Supplied data:
Segment Open
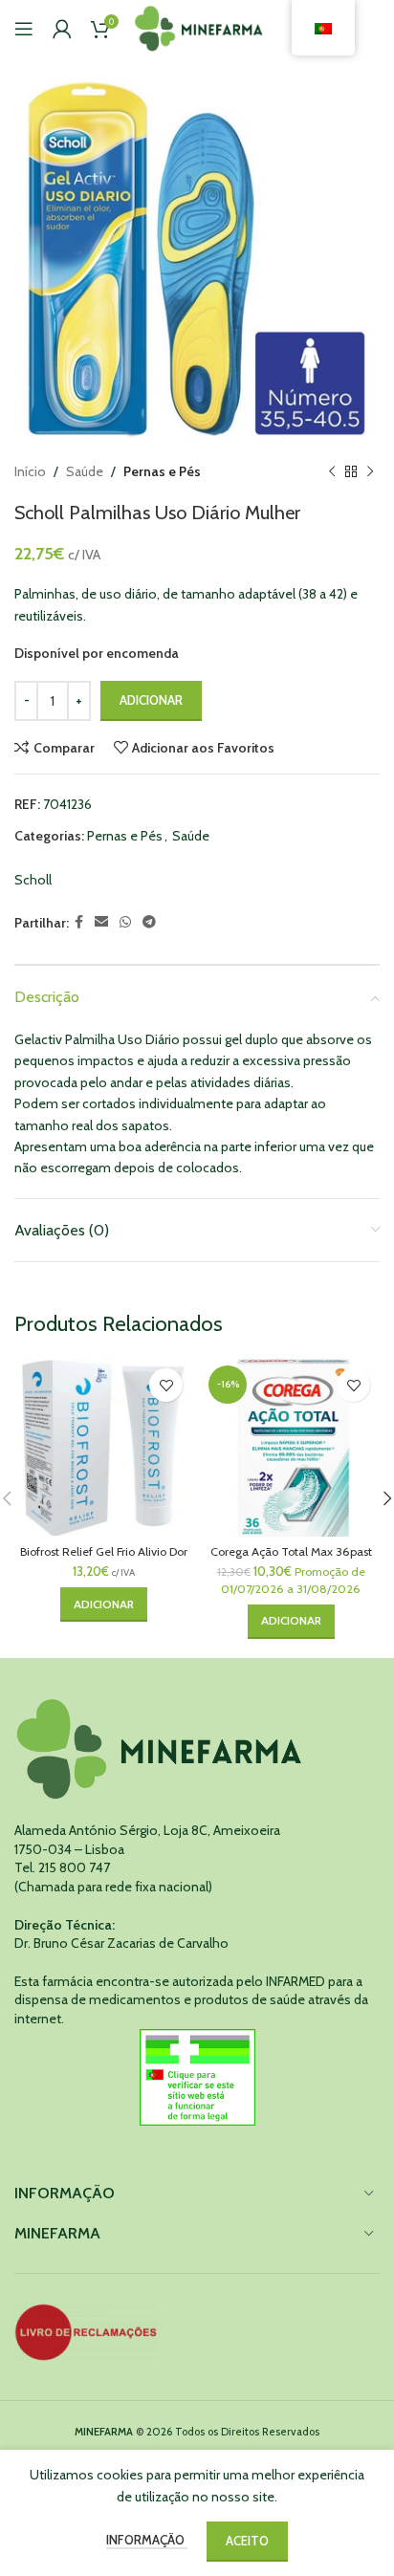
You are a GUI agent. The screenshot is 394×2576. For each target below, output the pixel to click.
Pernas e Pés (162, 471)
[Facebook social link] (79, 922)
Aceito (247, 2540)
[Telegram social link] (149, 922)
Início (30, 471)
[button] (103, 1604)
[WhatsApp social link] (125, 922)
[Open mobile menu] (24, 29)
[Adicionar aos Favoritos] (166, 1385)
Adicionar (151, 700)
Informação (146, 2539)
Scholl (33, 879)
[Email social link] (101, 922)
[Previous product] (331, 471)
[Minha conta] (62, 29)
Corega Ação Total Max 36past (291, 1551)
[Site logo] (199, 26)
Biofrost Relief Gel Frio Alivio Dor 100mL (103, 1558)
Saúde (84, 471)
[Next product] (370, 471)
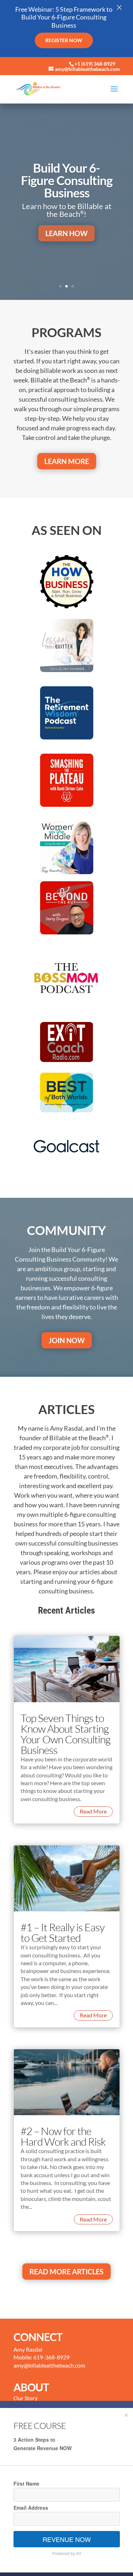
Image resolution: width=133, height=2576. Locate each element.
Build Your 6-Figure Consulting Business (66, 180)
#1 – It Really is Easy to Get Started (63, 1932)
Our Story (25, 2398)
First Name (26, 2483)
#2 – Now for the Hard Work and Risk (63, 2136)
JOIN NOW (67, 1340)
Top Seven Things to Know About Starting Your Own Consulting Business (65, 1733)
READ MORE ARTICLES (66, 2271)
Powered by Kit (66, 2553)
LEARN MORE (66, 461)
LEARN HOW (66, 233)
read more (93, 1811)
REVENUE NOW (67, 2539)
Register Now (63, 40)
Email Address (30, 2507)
Segment Closed
Segment Open
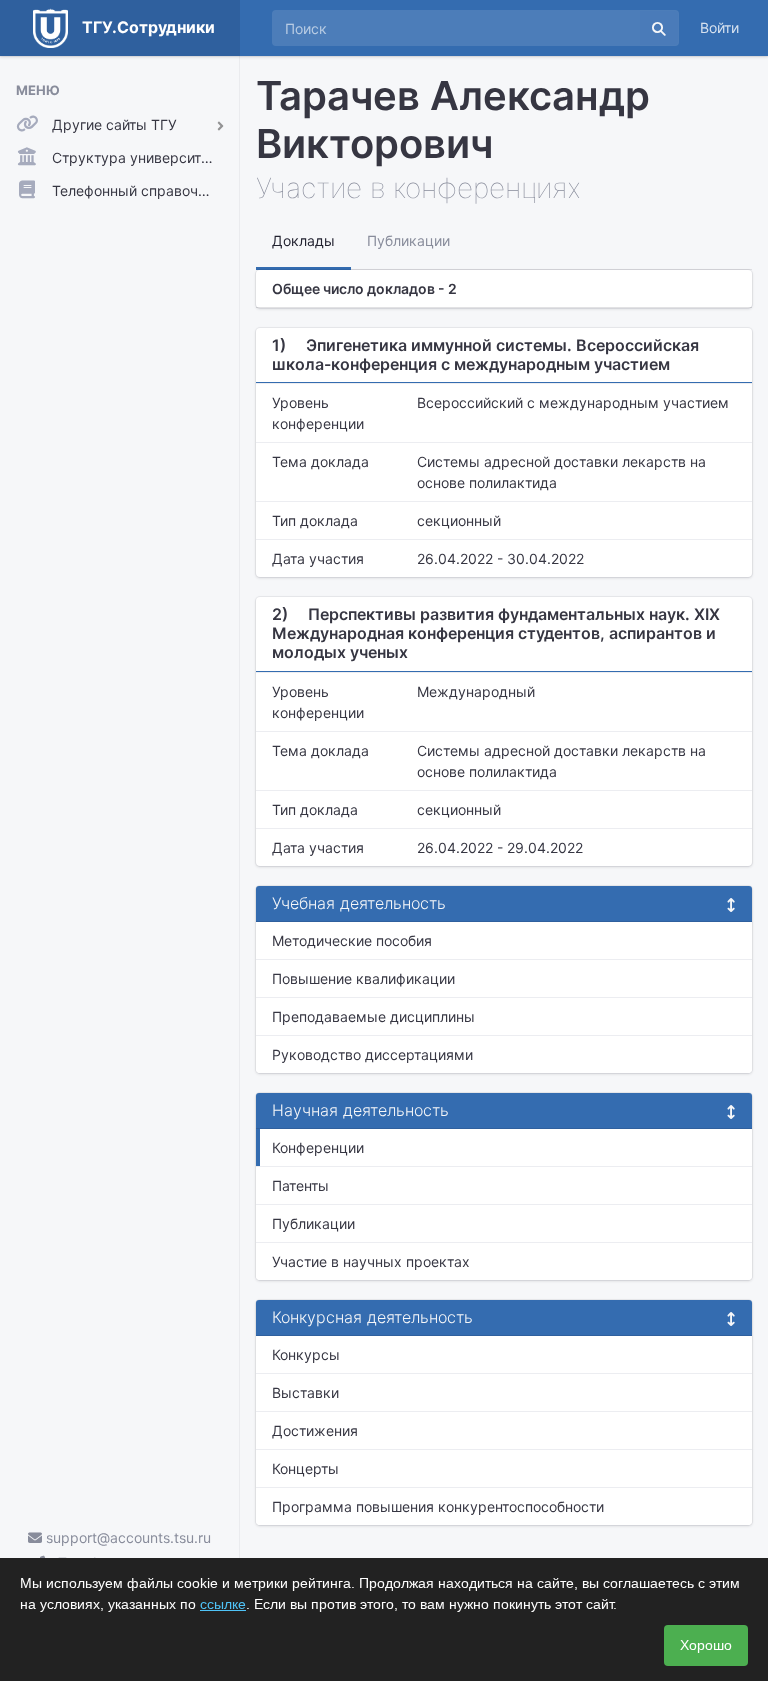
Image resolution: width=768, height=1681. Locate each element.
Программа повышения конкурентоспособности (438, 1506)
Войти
Segment Closed
Task:
Please make an exact copy of the lines above from the line with "read more (93, 1811)" through the line with "Email Address (30, 2507)", both ends included.

Result:
read more (93, 1811)
REVENUE NOW (67, 2539)
Register Now (63, 40)
Email Address (30, 2507)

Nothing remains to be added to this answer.